Final answer:
To find the semi-major axis of Pallas's orbit, we apply Kepler's third law which relates the square of the orbital period to the cube of the semi-major axis. Using the given orbital period of 4.62 years, we calculate that the semi-major axis of Pallas's orbit is approximately 2.77 AU.
Step-by-step explanation:
To find the semi-major axis of the asteroid Pallas's orbit, we can apply Kepler's third law, which states that the square of the orbital period (P^2) is directly proportional to the cube of the semi-major axis (a^3) of the orbit. Since Pallas has an orbital period of 4.62 years, we can calculate P^2 as 4.62^2.

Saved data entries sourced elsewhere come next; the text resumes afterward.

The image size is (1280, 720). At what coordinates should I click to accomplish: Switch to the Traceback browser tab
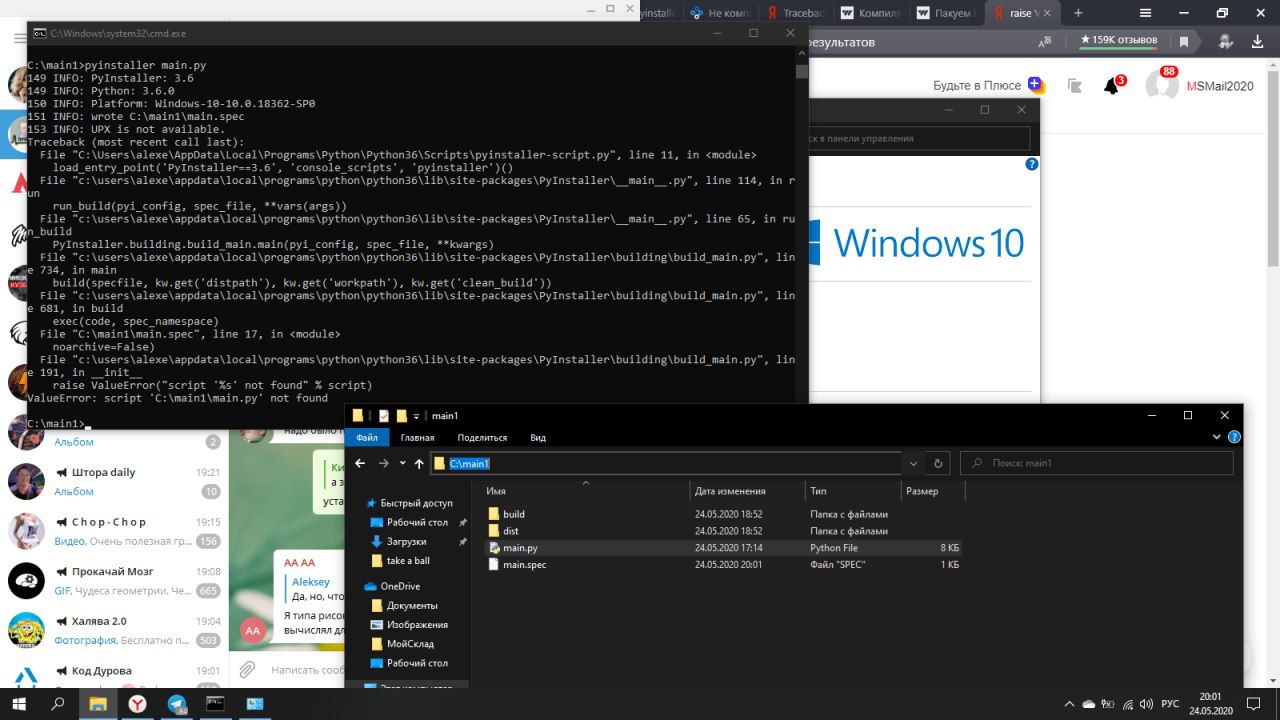pyautogui.click(x=799, y=13)
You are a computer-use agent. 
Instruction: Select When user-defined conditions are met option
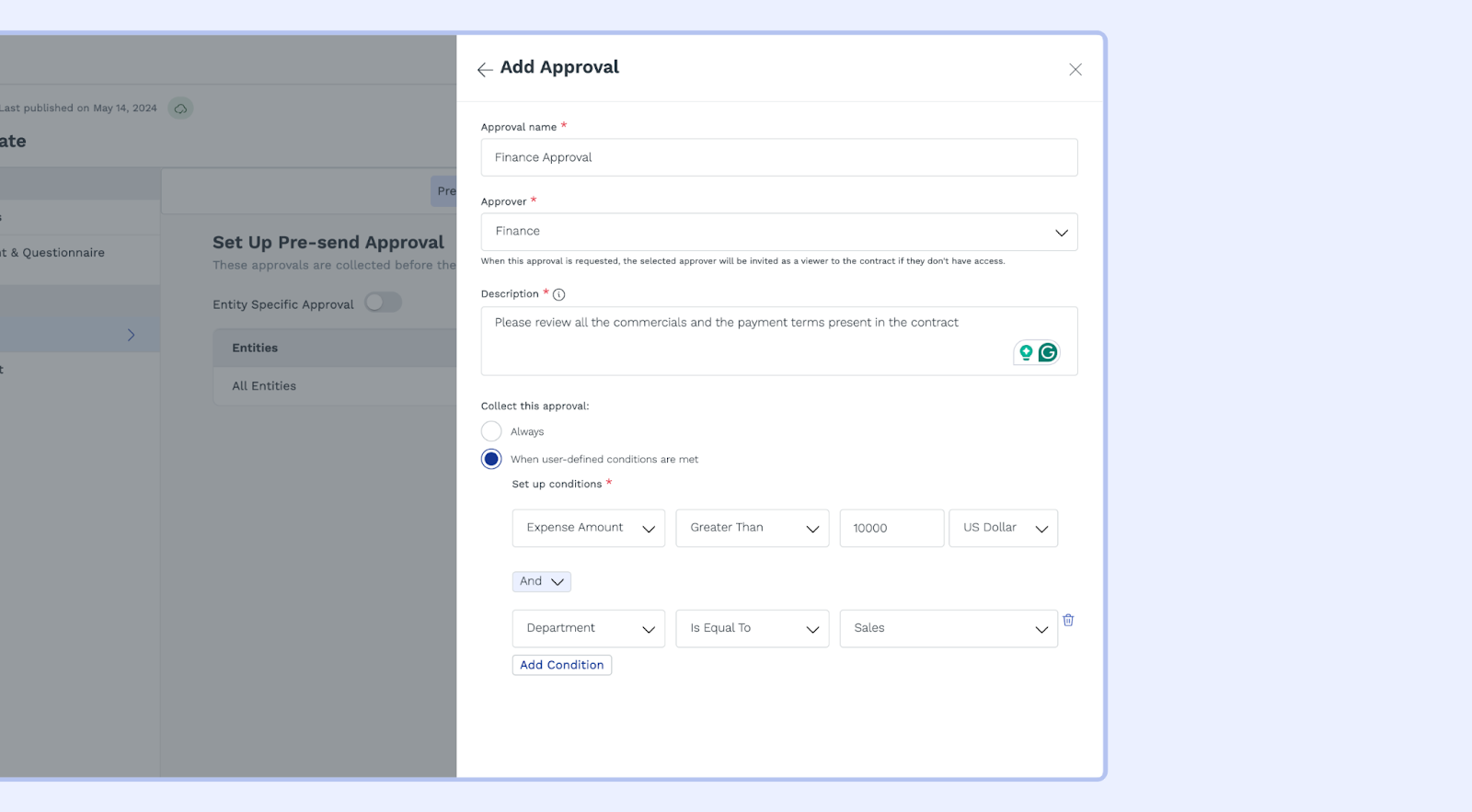[491, 459]
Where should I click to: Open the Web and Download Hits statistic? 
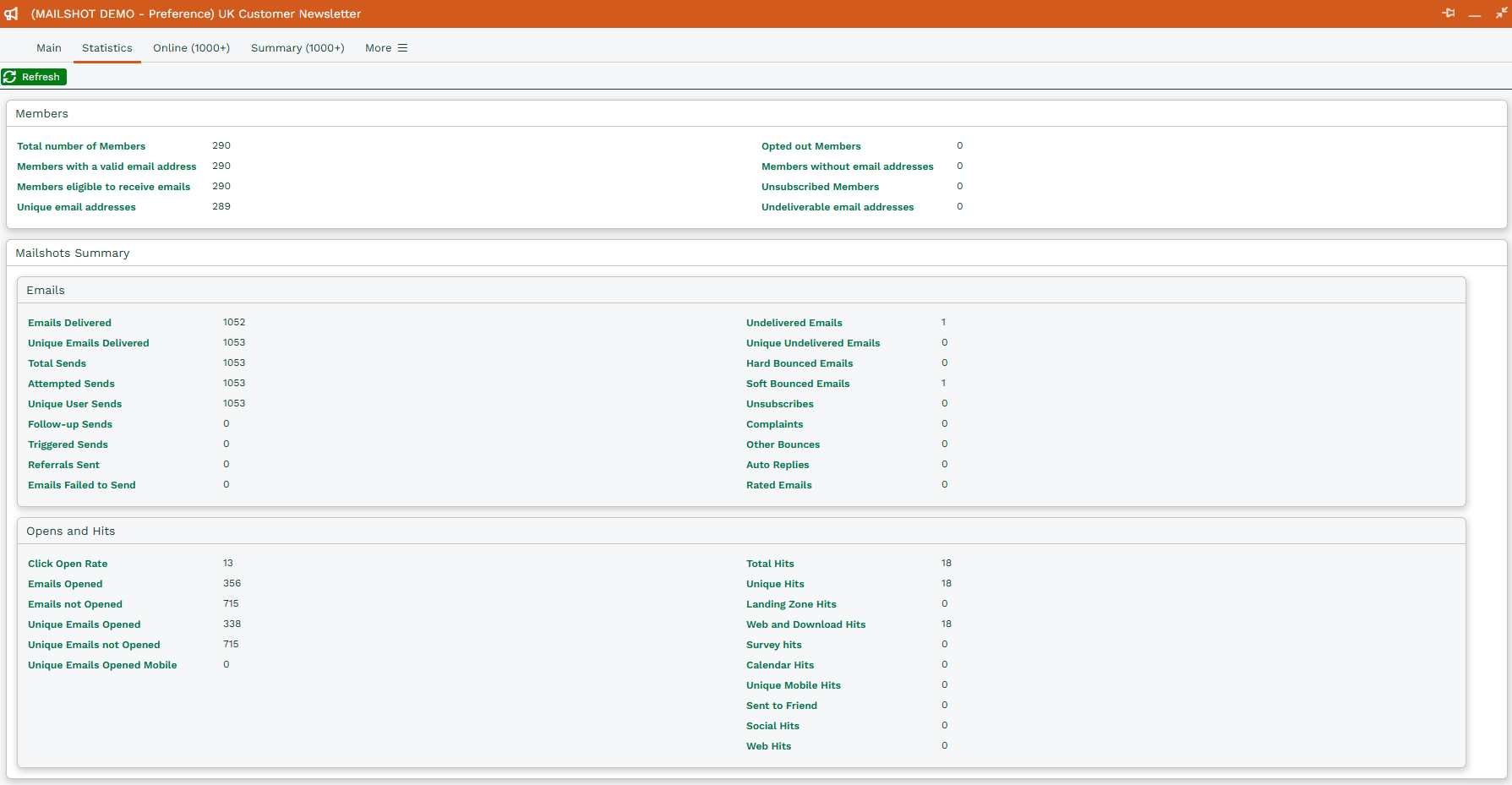click(805, 624)
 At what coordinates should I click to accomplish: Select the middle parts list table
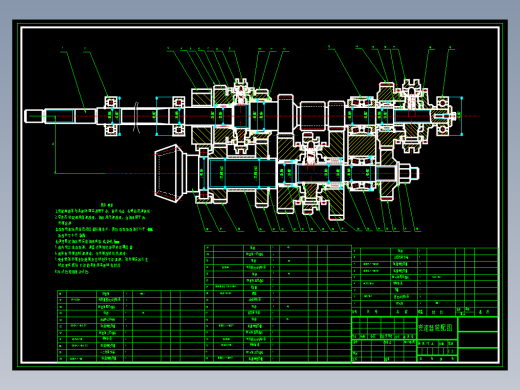pyautogui.click(x=278, y=303)
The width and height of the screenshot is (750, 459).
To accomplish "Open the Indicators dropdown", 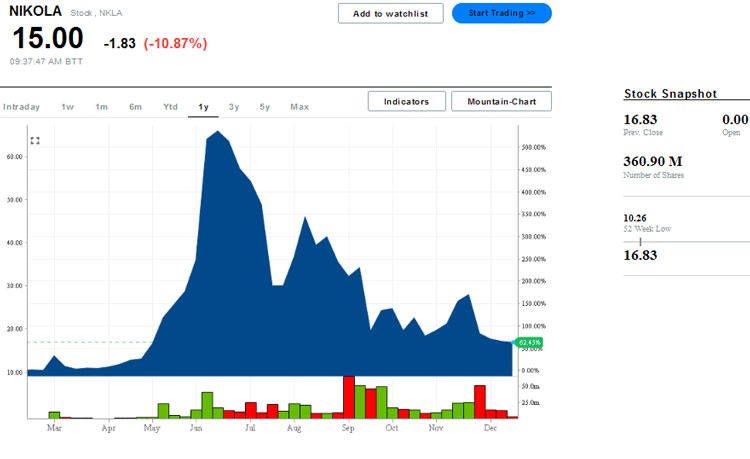I will pyautogui.click(x=406, y=101).
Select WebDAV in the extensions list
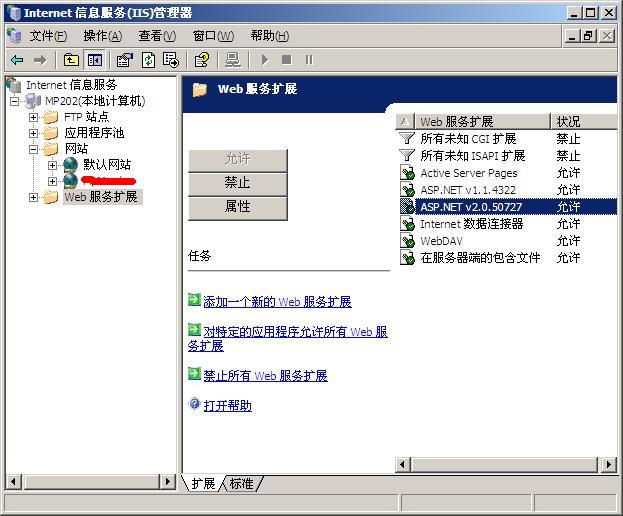The height and width of the screenshot is (516, 623). point(441,241)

However, to find the semi-major axis (a), we need the constant of proportionality which is determined by the mass of the Sun and the gravitational constant.
For our solar system, when period (P) is given in Earth years and semi-major axis (a) is given in Astronomical Units (AU), the proportionality constant is 1 due to Kepler's third law being empirically determined for our solar system's scale. Therefore, P^2 = a^3, and we solve for 'a'.
Using the equation:
a^3 = P^2
a = ∛(P^2)
Calculating:
a^3 = 4.62^2
a^3 = 21.3444
a = ∛(21.3444)
a = 2.77 AU (approximately)
Therefore, the semi-major axis of Pallas's orbit is approximately 2.77 AU.